Mora sat down in a linen armchair and exhaled. Ginny wouldn’t come—they never came, in the end. A few others had gotten close, of course—Michael’s girl, Dalia, found the island even, but turned away when he broke her heart; he didn’t remember her. Mora tried, once, to choose boys who weren’t loved, who weren’t adored, but they never made good guards. It wasn’t their fault; it was just hard for her to love a boy who wasn’t a challenge. Taking an unhappy, unloved person was so much easier than taking someone like Kai. Perhaps that was why it was so simple for the Fenris to take her, change her.
She’d considered killing her boys’ lovers dozens of times. It would make it easier, but it would also draw so much attention. A trail of missing boys didn’t attract the Fenris—they targeted girls. A trail of heartbroken girls didn’t warrant their attention, either. But a trail of young, dead girls? There was nothing that would attract the Fenris quicker. Mora admired the girls that followed her, sometimes—after all, the boy she loved didn’t track her down, didn’t move heaven and earth to find her fading on the ocean floor—
Perhaps he didn’t love you enough.
She clenched her fists, then reached over to sweep a lamp onto the floor in anger. It crashed, bits of colored glass skittering across the floor. Stop it , she scolded herself. Enough. Mora stomped to the front door and looked out at her storm. The Fenris were her concern at the moment. They were the threat. And they were smart enough to follow Ginny to her.
You’re just a girl, Ginny , Mora thought, looking out at the clouds. You’re like I was, once upon a time. Innocent. Sweet. I don’t want to kill you, but I will if you make me.
CHAPTER TWENTY-FOUR

Kai was the first one to recognize our love for what it was.
We were on the way to school and stopped by a doughnut shop on Ponce. It’s one of those places that attracts all types; blue shirts on their way to the office, the poor who just want an inexpensive breakfast, stoners who have been awake all night, and tired-looking mothers with babies in their arms.
We got up to the counter right as a new batch of doughnuts came out of the kitchen and so, instead of ordering two apiece, Kai ordered a dozen, laughing aloud about how we should race to see who could eat their six fastest.
“Six?” asked a woman to our left. She was tall and blonde, with skin that looked like leather and coral-colored lipstick. “Better watch how you eat now. It’ll catch up to you,” she said, giving me an especially long look.
I made a face at her; she made an ugh noise at me and turned around to place her order (some sort of smoothie and a bagel, neither of which I realized the doughnut shop carried). Kai and I sat down at a table near the back, silently agreeing that we’d skip first period in order to enjoy our feast. We each lifted a doughnut and pretended to toast.
“She’s right, you know,” he said in faux seriousness. “We’re going to end up like those people who get removed from their houses with forklifts, if we keep this up.”
“Not me,” I said. “They’re going to have to just tear my house down around me.”

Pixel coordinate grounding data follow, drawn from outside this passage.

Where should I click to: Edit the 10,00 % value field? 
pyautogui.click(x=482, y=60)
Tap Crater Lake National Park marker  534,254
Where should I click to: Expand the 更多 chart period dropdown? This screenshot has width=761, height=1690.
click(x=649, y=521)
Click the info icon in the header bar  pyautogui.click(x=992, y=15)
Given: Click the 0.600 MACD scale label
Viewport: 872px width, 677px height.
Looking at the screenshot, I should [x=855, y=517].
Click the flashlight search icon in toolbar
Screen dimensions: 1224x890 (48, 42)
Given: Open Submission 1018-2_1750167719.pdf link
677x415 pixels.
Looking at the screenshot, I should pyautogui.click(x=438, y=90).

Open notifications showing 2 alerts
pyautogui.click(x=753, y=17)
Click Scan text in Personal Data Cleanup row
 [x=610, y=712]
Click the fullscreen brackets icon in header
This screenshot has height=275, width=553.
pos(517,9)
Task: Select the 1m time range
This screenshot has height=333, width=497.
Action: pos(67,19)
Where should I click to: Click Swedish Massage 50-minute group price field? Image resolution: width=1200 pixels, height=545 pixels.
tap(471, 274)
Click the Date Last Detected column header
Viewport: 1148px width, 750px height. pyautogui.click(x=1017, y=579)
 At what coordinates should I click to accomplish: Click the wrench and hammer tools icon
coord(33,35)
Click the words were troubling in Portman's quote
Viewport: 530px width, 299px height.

Kai laughed. “Then we’ll go on a talk show, one of the trashy ones. Where we’re both huge and weird but talk about how we’ve been in love since we were little kids so we don’t care that combined, we weigh as much as an adult elephant.” I choked on a doughnut laughing, and as I regained my composure Kai grew a little quiet, realizing what he’d just said.
“Not in love since we were little kids,” I corrected, and Kai looked down, embarrassed. I continued, “Since we were seven . Seven is just straight up ‘kid.’ Anything under six is ‘little kid.’ ”
He exhaled and grinned. “Oh, I disagree. Under six is baby.”
“It is not! No one remembers when they’re a baby, but I remember life before I was six. Bits and pieces anyway.”
“Fair point. I guess I do, too,” he said, starting on a second doughnut.
“What do you remember?”
“Little things. Nothing important. Going to school, the red lunch box I loved. Oh, and the Easter my cousins came to town. I got into a fistfight with the older one.”
“Who won?”
“She did,” he said. “That’s pretty much all I remember, though, from that age.” Then he shrugged, blushing hard enough that his ears turned red. “There wasn’t much worth remembering before you, Ginny.”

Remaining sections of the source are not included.